→ **Listing**

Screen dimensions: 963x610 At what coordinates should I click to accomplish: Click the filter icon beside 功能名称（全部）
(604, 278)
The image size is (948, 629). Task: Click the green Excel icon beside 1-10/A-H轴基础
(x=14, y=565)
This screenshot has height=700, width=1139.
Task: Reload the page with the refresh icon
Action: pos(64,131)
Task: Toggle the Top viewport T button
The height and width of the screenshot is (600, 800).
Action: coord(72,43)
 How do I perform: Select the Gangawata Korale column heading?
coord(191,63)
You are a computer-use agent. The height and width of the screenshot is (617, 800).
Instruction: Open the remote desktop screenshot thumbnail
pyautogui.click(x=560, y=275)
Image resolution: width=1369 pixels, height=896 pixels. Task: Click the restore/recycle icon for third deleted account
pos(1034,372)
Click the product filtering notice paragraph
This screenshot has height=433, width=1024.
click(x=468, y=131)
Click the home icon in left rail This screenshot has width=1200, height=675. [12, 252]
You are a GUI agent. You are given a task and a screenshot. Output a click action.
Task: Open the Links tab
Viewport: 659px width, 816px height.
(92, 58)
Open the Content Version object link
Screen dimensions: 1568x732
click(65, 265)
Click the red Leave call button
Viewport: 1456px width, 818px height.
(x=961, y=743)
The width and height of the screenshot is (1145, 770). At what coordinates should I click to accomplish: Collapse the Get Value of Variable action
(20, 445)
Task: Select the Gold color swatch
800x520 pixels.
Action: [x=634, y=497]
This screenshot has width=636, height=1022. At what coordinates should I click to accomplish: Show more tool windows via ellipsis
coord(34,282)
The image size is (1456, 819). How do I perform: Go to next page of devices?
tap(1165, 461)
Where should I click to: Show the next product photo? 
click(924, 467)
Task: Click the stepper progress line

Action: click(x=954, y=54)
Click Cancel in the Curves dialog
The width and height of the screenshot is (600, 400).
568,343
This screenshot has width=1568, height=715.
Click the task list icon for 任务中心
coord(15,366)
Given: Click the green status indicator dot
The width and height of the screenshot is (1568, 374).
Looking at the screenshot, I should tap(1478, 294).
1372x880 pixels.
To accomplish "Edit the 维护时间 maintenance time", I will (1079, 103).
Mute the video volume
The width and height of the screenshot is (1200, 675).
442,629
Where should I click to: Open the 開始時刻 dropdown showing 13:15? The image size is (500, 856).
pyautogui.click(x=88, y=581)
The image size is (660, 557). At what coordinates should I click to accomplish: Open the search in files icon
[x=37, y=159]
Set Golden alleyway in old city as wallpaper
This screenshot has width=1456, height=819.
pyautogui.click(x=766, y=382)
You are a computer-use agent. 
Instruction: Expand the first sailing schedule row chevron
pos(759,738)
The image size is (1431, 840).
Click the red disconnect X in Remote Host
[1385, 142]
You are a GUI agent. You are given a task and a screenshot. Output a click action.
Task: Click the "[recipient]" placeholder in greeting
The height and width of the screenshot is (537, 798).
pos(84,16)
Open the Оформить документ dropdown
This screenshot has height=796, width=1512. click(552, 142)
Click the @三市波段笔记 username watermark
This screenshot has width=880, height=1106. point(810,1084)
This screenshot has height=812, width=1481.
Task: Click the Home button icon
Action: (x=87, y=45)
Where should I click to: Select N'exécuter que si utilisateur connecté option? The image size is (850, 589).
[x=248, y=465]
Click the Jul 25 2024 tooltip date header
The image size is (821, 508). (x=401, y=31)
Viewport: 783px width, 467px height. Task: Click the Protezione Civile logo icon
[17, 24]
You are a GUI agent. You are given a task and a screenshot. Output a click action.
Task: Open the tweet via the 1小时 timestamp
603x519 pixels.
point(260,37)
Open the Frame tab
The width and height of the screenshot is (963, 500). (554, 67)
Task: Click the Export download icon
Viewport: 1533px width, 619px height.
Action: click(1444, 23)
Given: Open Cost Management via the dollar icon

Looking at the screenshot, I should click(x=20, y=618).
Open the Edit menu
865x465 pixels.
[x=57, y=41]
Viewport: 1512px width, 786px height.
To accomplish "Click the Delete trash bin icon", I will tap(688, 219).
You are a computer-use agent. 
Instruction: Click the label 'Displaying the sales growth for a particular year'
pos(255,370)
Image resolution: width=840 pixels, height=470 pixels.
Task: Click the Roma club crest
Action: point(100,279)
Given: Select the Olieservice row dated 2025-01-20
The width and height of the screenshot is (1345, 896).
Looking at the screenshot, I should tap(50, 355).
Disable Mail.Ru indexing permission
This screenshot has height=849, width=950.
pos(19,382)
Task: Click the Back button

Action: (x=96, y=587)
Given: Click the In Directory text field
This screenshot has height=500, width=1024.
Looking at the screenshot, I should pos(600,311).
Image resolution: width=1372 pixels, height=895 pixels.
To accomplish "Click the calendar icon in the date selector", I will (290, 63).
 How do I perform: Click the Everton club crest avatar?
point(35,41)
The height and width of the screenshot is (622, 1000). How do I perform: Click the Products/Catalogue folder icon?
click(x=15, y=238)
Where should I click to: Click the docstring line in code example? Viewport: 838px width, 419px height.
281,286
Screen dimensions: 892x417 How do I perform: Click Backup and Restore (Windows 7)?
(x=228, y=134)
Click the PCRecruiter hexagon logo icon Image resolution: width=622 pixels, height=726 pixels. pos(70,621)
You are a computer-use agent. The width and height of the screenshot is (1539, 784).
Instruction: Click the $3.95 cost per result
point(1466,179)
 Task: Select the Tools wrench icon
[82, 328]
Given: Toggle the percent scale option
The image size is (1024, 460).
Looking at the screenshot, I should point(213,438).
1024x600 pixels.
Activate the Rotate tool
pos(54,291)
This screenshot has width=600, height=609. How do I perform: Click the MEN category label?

→ **Exercise objective**
Please render the whole listing above as a numbered list, one line per item, leaving out any blank lines.

→ **Answer in full**
1. Screen dimensions: 963x610 At what coordinates should I click to accomplish: Click the filter icon beside 功能名称（全部）
2. (604, 278)
3. The image size is (948, 629). Task: Click the green Excel icon beside 1-10/A-H轴基础
4. (x=14, y=565)
5. This screenshot has height=700, width=1139.
6. Task: Reload the page with the refresh icon
7. Action: pos(64,131)
8. Task: Toggle the Top viewport T button
9. The height and width of the screenshot is (600, 800).
10. Action: coord(72,43)
11.  How do I perform: Select the Gangawata Korale column heading?
12. coord(191,63)
13. You are a computer-use agent. The height and width of the screenshot is (617, 800).
14. Instruction: Open the remote desktop screenshot thumbnail
15. pyautogui.click(x=560, y=275)
16. Image resolution: width=1369 pixels, height=896 pixels. Task: Click the restore/recycle icon for third deleted account
17. pos(1034,372)
18. Click the product filtering notice paragraph
19. This screenshot has height=433, width=1024.
20. click(x=468, y=131)
21. Click the home icon in left rail This screenshot has width=1200, height=675. [12, 252]
22. You are a GUI agent. You are given a task and a screenshot. Output a click action.
23. Task: Open the Links tab
24. Viewport: 659px width, 816px height.
25. (92, 58)
26. Open the Content Version object link
27. Screen dimensions: 1568x732
28. click(65, 265)
29. Click the red Leave call button
30. Viewport: 1456px width, 818px height.
31. (x=961, y=743)
32. The width and height of the screenshot is (1145, 770). At what coordinates should I click to accomplish: Collapse the Get Value of Variable action
33. (20, 445)
34. Task: Select the Gold color swatch
35. 800x520 pixels.
36. Action: [x=634, y=497]
37. This screenshot has width=636, height=1022. At what coordinates should I click to accomplish: Show more tool windows via ellipsis
38. coord(34,282)
39. The image size is (1456, 819). How do I perform: Go to next page of devices?
40. tap(1165, 461)
41. Where should I click to: Show the next product photo? 
42. click(924, 467)
43. Task: Click the stepper progress line
44. Action: click(x=954, y=54)
45. Click Cancel in the Curves dialog
46. The width and height of the screenshot is (600, 400).
47. 568,343
48. This screenshot has width=1568, height=715.
49. Click the task list icon for 任务中心
50. coord(15,366)
51. Given: Click the green status indicator dot
52. The width and height of the screenshot is (1568, 374).
53. Looking at the screenshot, I should tap(1478, 294).
54. 1372x880 pixels.
55. To accomplish "Edit the 维护时间 maintenance time", I will (1079, 103).
56. Mute the video volume
57. The width and height of the screenshot is (1200, 675).
58. 442,629
59. Where should I click to: Open the 開始時刻 dropdown showing 13:15? The image size is (500, 856).
60. pyautogui.click(x=88, y=581)
61. The image size is (660, 557). At what coordinates should I click to accomplish: Open the search in files icon
62. [x=37, y=159]
63. Set Golden alleyway in old city as wallpaper
64. This screenshot has width=1456, height=819.
65. pyautogui.click(x=766, y=382)
66. You are a computer-use agent. 
67. Instruction: Expand the first sailing schedule row chevron
68. pos(759,738)
69. The image size is (1431, 840).
70. Click the red disconnect X in Remote Host
71. [1385, 142]
72. You are a GUI agent. You are given a task and a screenshot. Output a click action.
73. Task: Click the "[recipient]" placeholder in greeting
74. The height and width of the screenshot is (537, 798).
75. pos(84,16)
76. Open the Оформить документ dropdown
77. This screenshot has height=796, width=1512. click(552, 142)
78. Click the @三市波段笔记 username watermark
79. This screenshot has width=880, height=1106. point(810,1084)
80. This screenshot has height=812, width=1481.
81. Task: Click the Home button icon
82. Action: (x=87, y=45)
83. Where should I click to: Select N'exécuter que si utilisateur connecté option? The image size is (850, 589).
84. [x=248, y=465]
85. Click the Jul 25 2024 tooltip date header
86. The image size is (821, 508). (x=401, y=31)
87. Viewport: 783px width, 467px height. Task: Click the Protezione Civile logo icon
88. [17, 24]
89. You are a GUI agent. You are given a task and a screenshot. Output a click action.
90. Task: Open the tweet via the 1小时 timestamp
91. 603x519 pixels.
92. point(260,37)
93. Open the Frame tab
94. The width and height of the screenshot is (963, 500). (554, 67)
95. Task: Click the Export download icon
96. Viewport: 1533px width, 619px height.
97. Action: click(1444, 23)
98. Given: Open Cost Management via the dollar icon
99. Looking at the screenshot, I should click(x=20, y=618).
100. Open the Edit menu
101. 865x465 pixels.
102. [x=57, y=41]
103. Viewport: 1512px width, 786px height.
104. To accomplish "Click the Delete trash bin icon", I will tap(688, 219).
105. You are a computer-use agent. 
106. Instruction: Click the label 'Displaying the sales growth for a particular year'
107. pos(255,370)
108. Image resolution: width=840 pixels, height=470 pixels.
109. Task: Click the Roma club crest
110. Action: point(100,279)
111. Given: Select the Olieservice row dated 2025-01-20
112. The width and height of the screenshot is (1345, 896).
113. Looking at the screenshot, I should tap(50, 355).
114. Disable Mail.Ru indexing permission
115. This screenshot has height=849, width=950.
116. pos(19,382)
117. Task: Click the Back button
118. Action: (x=96, y=587)
119. Given: Click the In Directory text field
120. This screenshot has height=500, width=1024.
121. Looking at the screenshot, I should pos(600,311).
122. Image resolution: width=1372 pixels, height=895 pixels.
123. To accomplish "Click the calendar icon in the date selector", I will (290, 63).
124.  How do I perform: Click the Everton club crest avatar?
125. point(35,41)
126. The height and width of the screenshot is (622, 1000). How do I perform: Click the Products/Catalogue folder icon?
127. click(x=15, y=238)
128. Where should I click to: Click the docstring line in code example? Viewport: 838px width, 419px height.
129. 281,286
130. Screen dimensions: 892x417 How do I perform: Click Backup and Restore (Windows 7)?
131. (x=228, y=134)
132. Click the PCRecruiter hexagon logo icon Image resolution: width=622 pixels, height=726 pixels. pos(70,621)
133. You are a computer-use agent. The width and height of the screenshot is (1539, 784).
134. Instruction: Click the $3.95 cost per result
135. point(1466,179)
136.  Task: Select the Tools wrench icon
137. [82, 328]
138. Given: Toggle the percent scale option
139. The image size is (1024, 460).
140. Looking at the screenshot, I should point(213,438).
141. 1024x600 pixels.
142. Activate the Rotate tool
143. pos(54,291)
144. This screenshot has width=600, height=609. How do I perform: Click the MEN category label?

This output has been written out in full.